━━━━━ SECÇÃO DE TEXTO ━━━━━

ARTIGO DE OPINIÃO: Afinal, de que se queixam os médicos?

03/02/2024 18:30

Recentemente tem crescido o número de reivindicações por parte de médicos e dos profissionais de saúde. Deixem-me esclarecer que aquilo que preocupa realmente enquanto médico, é a desinformação.

Há umas semanas, Luís Marques Mendes afirmava, em canal aberto, que há falta de médicos em Portugal. Mas quantos médicos há? Quantos são precisos?

De acordo com o Conselho Nacional Executivo da Ordem dos Médicos existem cerca de 63 000 médicos em Portugal. De acordo com o Instituto Nacional de Estatística o rácio de médicos por 1 000 habitantes em Portugal subiu 74% em 20 anos.

Ainda assim, os últimos anos têm sido os de maior esforço para o SNS, tornando-se cada vez mais difícil dar resposta no atendimento aos utentes quer em contexto de urgência, quer em contexto de consulta e ambulatório.

━━━━━

Escreva, sem qualquer alteração, o trecho do artigo de opinião acima sobre as queixas dos médicos que vai desde "Há umas semanas, Luís" até "em 20 anos.".

━━━━━ DADOS ━━━━━

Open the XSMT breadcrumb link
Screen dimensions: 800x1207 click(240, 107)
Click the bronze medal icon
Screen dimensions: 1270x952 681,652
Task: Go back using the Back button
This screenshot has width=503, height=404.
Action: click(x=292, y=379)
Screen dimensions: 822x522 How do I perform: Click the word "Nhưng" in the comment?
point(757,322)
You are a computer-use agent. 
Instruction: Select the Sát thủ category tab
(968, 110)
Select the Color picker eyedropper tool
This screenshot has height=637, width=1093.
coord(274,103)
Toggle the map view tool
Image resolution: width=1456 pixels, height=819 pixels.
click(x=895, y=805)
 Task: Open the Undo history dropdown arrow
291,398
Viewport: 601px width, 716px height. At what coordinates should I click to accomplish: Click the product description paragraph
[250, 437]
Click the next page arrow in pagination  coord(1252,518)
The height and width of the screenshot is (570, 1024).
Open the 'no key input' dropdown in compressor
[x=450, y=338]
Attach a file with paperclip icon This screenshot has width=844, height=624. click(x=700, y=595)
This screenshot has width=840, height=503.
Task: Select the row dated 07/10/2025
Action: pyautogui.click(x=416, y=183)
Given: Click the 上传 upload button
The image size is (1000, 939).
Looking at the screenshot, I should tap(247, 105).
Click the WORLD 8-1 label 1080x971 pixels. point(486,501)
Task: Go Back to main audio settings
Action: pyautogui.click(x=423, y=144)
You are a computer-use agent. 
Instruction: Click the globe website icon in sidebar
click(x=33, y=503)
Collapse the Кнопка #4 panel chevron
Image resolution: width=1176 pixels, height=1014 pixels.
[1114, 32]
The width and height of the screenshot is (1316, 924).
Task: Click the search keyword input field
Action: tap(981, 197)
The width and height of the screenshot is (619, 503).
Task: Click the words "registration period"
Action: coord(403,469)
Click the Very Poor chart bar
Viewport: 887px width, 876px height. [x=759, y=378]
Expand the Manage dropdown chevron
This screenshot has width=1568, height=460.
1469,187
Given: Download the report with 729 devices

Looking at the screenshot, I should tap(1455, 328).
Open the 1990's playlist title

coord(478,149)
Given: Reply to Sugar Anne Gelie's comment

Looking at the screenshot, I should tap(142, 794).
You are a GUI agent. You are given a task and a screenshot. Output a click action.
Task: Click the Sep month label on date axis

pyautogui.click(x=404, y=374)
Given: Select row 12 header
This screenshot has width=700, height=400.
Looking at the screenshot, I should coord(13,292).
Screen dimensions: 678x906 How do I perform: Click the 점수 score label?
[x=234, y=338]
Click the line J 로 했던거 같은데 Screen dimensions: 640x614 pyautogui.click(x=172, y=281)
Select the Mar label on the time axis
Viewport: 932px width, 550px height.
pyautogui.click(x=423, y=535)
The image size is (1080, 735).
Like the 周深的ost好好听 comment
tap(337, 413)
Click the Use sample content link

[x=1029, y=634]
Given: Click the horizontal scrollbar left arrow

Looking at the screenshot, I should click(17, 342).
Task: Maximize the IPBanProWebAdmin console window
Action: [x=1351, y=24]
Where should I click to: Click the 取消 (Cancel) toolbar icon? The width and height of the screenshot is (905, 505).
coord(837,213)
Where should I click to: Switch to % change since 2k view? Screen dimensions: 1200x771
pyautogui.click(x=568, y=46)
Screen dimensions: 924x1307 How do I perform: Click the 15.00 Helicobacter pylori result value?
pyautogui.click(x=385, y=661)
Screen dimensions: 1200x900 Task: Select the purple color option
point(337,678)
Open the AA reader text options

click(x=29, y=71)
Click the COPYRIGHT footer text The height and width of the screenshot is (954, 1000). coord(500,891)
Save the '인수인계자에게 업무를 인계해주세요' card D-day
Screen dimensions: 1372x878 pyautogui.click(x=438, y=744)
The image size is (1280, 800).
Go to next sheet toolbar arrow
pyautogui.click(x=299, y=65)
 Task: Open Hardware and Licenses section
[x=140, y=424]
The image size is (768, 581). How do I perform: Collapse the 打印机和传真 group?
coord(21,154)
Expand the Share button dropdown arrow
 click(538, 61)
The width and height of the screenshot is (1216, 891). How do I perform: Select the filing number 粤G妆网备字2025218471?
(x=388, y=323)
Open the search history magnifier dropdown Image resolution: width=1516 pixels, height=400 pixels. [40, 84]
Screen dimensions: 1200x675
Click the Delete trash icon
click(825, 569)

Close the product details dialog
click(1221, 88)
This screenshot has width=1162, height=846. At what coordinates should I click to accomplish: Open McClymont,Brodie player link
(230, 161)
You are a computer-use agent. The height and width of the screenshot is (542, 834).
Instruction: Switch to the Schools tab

━━━━━

_EXERCÍCIO RESOLVIDO_.
Há umas semanas, Luís Marques Mendes afirmava, em canal aberto, que há falta de médicos em Portugal. Mas quantos médicos há? Quantos são precisos?

De acordo com o Conselho Nacional Executivo da Ordem dos Médicos existem cerca de 63 000 médicos em Portugal. De acordo com o Instituto Nacional de Estatística o rácio de médicos por 1 000 habitantes em Portugal subiu 74% em 20 anos.